Time to Fish or Cut Bait

Posted on September 05, 2010 | Atlantic Business Magazine | 0 Comments

I first saw Petty Harbour in 1986. Then, the outport community was home to just under 1,000 souls and four separate fish plants. Today, it boasts over 1,200 residents and, following a banner year for new home construction, there are more on the way. The fishery, however, hasn’t done so well (at least, on the surface).

There is no trace of the former crab plant. It’s gone, demolished. Likewise the salt fish plant. The ‘red plant’, as it’s locally known, still stands but hasn’t processed fish in ages. The CO-OP, established 26 years ago, has been reduced to little more than a holding facility for fish waiting to be processed elsewhere. Gone as well are the jobs that went with those plants, and the Town which once had enough seasonal work for all its residents to get their ‘stamps’ now sees most of its citizens commuting to St. John’s for employment.

There are fewer boats too. When quotas fell following the 1992 cod moratorium, many fishermen merged operations. Captains became crew, and single boats became responsible for multiple quotas (a quota being the maximum amount each fisherman could harvest).
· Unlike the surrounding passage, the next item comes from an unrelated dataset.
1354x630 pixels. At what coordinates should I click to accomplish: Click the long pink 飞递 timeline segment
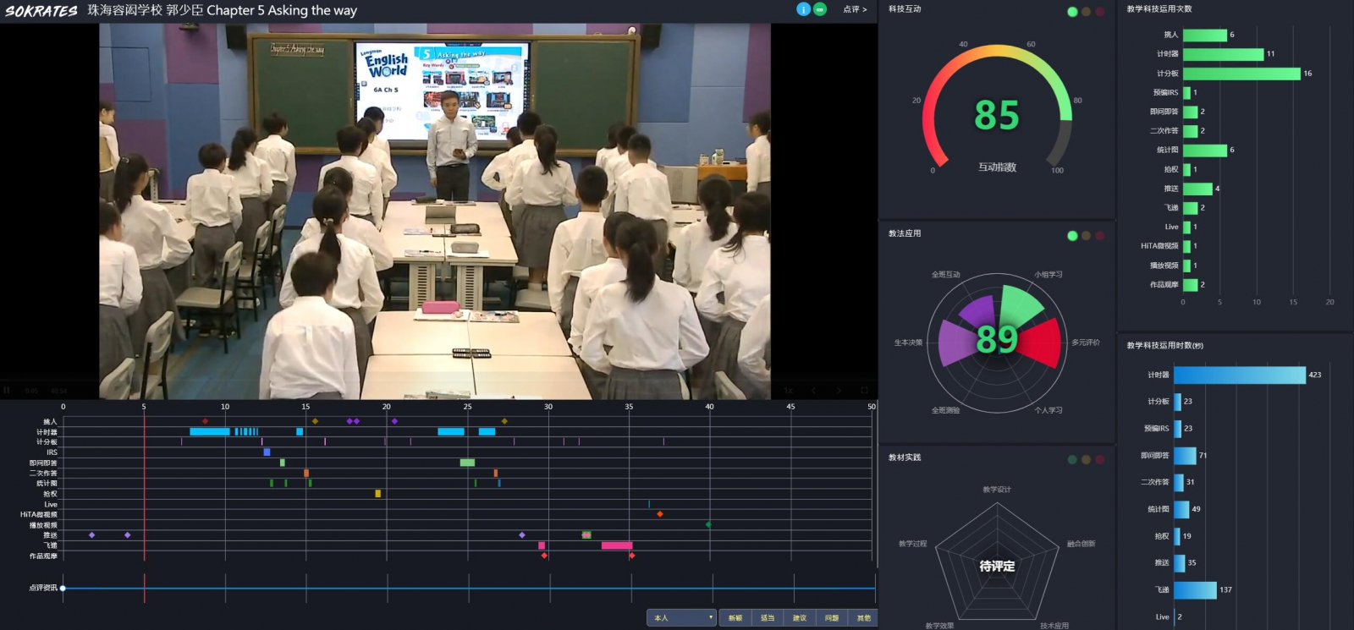(x=616, y=545)
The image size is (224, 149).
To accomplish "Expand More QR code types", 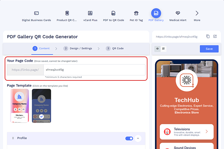I will (197, 16).
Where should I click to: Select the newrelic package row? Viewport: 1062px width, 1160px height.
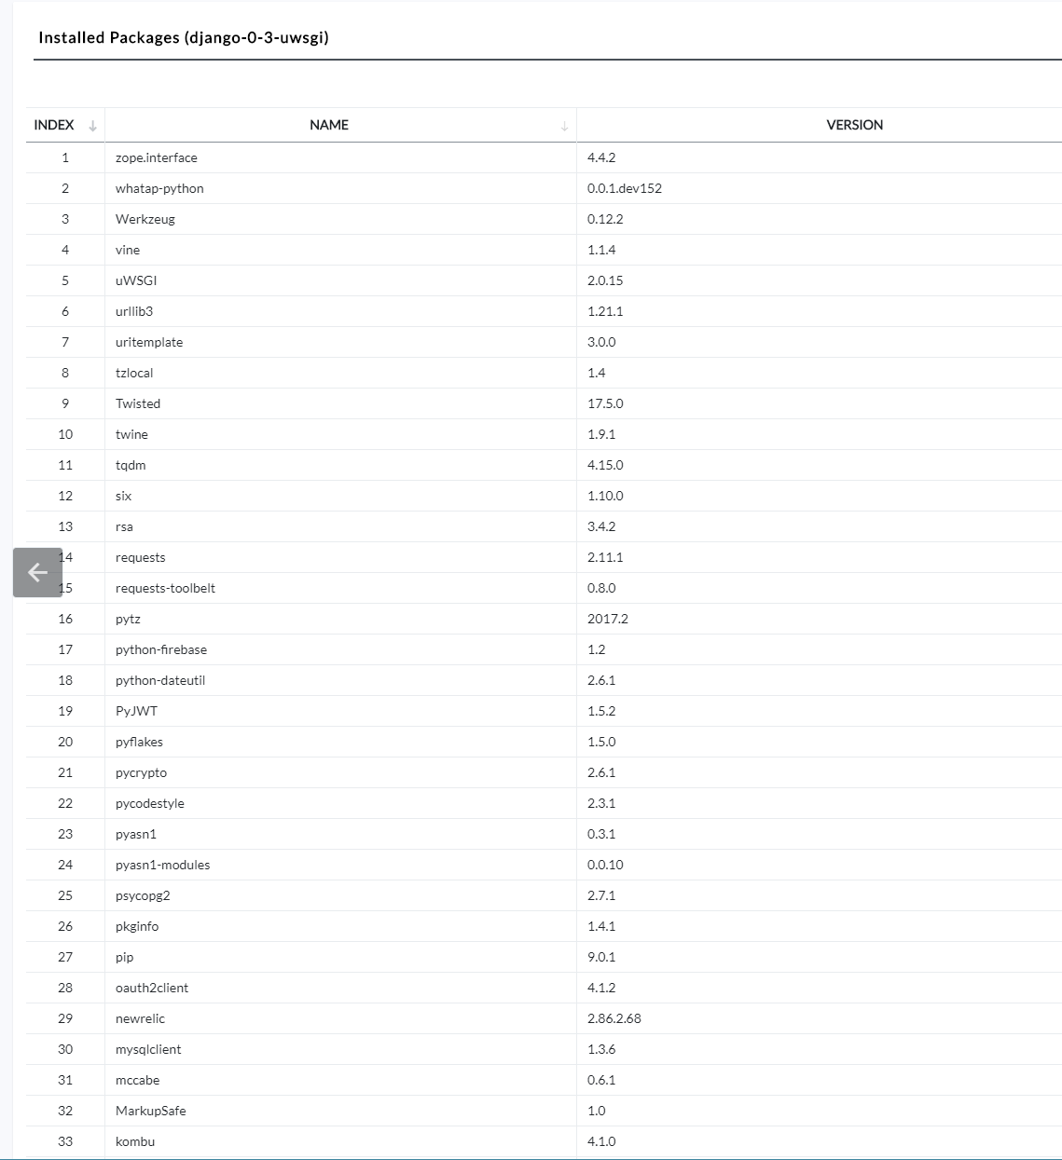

Harvesters are, after all, independent business owners and the change in supply demanded that they consolidate operations and cut expenses. From what I hear, and this is far from a scientific assessment, Petty Harbour fishermen are wealthier than they’ve ever been before. True, the Town’s industry is only two-thirds the size it once was, but the remaining portion is economically viable—and sustainable. The rest of the province is only now coming to the same realization.

Everyone (harvesters, processors and government) agrees that the fishery continues to be substantially ‘overcapitalized’. Eighteen years after the moratorium, there are still too many harvesters and too many processors chasing a dwindling resource. Derek Butler, executive director of the Association of Seafood Producers, reports that crab catch rates are in a three-year decline and shrimp quotas are down 21 per cent over 2008 (and are expected to go lower again next year). Yet, there are enough crab plants in Newfoundland and Labrador to process five times the world’s snow crab supply if they operated year-round, says Butler. Instead they are open mere months.

According to the provincial government’s fishery Year in Review 2009, total production value declined 21.6 per cent over 2008, employment was down 6.1 per cent and total landings were down 8.5 per cent. Clearly, the historical view of the Newfoundland fishery as a social enterprise whose purpose was to employ as many people as possible, even if only for 14 weeks a year, is beyond misguided. To continue along this course would be downright demented.

The good news is that a coordinated effort is afoot to redesign the fishery as the business it truly is. As I write, professor Tom Clift of Memorial University is overseeing negotiations between the Fish, Food and Allied Workers union, the Association of Seafood Producers and the provincial government, with input from the feds. Their purpose is to come to a collective agreement on ways and means of rationalizing the fishery, and to submit it to the provincial Fisheries minister this September.

Just think about how revolutionary this is: these often divergent interest groups are working collectively and cooperatively on a plan that will ultimately result in fewer participants for all concerned. They hope to significantly reduce the total number of harvesters and processors, probably by a third. In other words, we can realistically expect to see more than 7,500 people removed from that industry.

How that will happen, I don’t know, but I expect that for fishers it will involve subsidized early retirements, possibly license buy-outs and potentially government regulation against license transfer. For processors, economics may force some closures (they can’t stay open if there aren’t any fish to process) and mergers will probably take care of the rest. Those who remain will, hopefully, be on solid financial footing.

Twenty-four years ago, this type of thinking would have been heresy but in today’s fishing environment, it’s become a necessity. Either the players involved amputate, or they become extinct. This is more than a survivalist issue, however, it’s also about building hope for the future.

Derek Butler says it best: “With reduced pressures on the resource stemming from overcapacity, we can finally put the fish first. Better fisheries management will result from a changed fisheries structure.”

If a tired, stressed, overharvested Newfoundland fishery can still haul in production values of more than $800-million annually, just imagine what a healthy fishery can accomplish.